According to Professor Joyce, the berry is unique.
"But it's actually not like any other fruit because it's a completely different species and genus to anything else in horticulture at the moment that we eat," he said. "It's got a seed inside it like a cherry seed, it's got a flesh around it like a berry flesh and it's about the size of a lychee."
The bayberry - often referred to as the "yumberry" - has seen dramatically increased production in China over the last decade with juice products exported to the U.S. and elsewhere.
UQ scientists have already spent 15 years developing the red bayberry in Australia.
Industry backing recently enabled researchers to enlist the help of growers who are overseeing test orchards up and down the east coast of Australia.
Researcher Dr Melinda Perkins says most of the trial plantings have only been in the ground for about two years.
"(They) are only just starting to produce fruit," she said.
"We really need to find out what varieties perform best where, and get as many trees in the ground as soon as possible for an industry to take off in Australia."
"We've had plantings in Atherton in far north Queensland, New South Wales, and in Victoria the Dandenong Ranges."
UniQuest, UQ's technology transfer company, has initiated a commercialization pathway for the new Red Bayberry varieties, based on the excellent performance in Queensland field trials and positive results from consumer testing.
UniQuest Manager of Innovation and Commercial Development Cameron Turner said the strong results suggest that Red Bayberry may become a new high value horticulture fruit crop in Australia.
"Peak harvest occurs in early November in South East Queensland, " Mr Turner said.
"However, we expect to extend the supply period from early October into December, ideally to Christmas, through production in areas further to the North and South, respectively."
Growers have provided scientists with feedback, and sent fruit samples for laboratory testing.
Scientists then analyzed the size, color and sweetness of the fruit to determine under which conditions red bayberry trees produce the best yield.
The tree can grow up to 20 meters tall, preferring sandy, loamy, or clay soils that need to be well drained. On average, one tree produces around 30 kilograms of fruit.
Dr Perkins says the challenge is to successfully propagate the red bayberry tree on a timescale for the venture to be considered viable.
"We really need to find out what varieties perform best where, and get as many trees in the ground as soon as possible for an industry to take off in Australia," Perkins said.

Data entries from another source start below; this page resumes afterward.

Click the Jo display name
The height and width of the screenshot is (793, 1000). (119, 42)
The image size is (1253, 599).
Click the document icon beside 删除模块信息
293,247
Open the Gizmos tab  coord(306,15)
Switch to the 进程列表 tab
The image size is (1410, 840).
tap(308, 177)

The UQ effort which is the culmination of a vast network of experience stretching from the Yangtze river to Brisbane could represent the first attempt to produce red bayberry commercially outside of its native China.
Joyce said, "It's grown and consumed in sub-tropical China but it hasn't spread very far from there because it's a very perishable fruit."
"There's a little bit eaten in Japan, a little bit eaten in Taiwan, but that's about it."
Professor Joyce says the bayberry has the potential to provide a much needed shot in the arm for Australian growers.
"We think our growers can make good money out of selling red bayberry," he said. "We think (red bayberry)will be a highly profitable crop for industry and a highly delicious crop for consumers."
However, like all good things, Professor Joyce says getting the product up and running takes time.
"We are trying to do it properly so that everybody benefits - the industry benefits, the consumers benefit. As you probably know, it is very hard to get a new crop adopted and get anyone to invest in bringing it over here."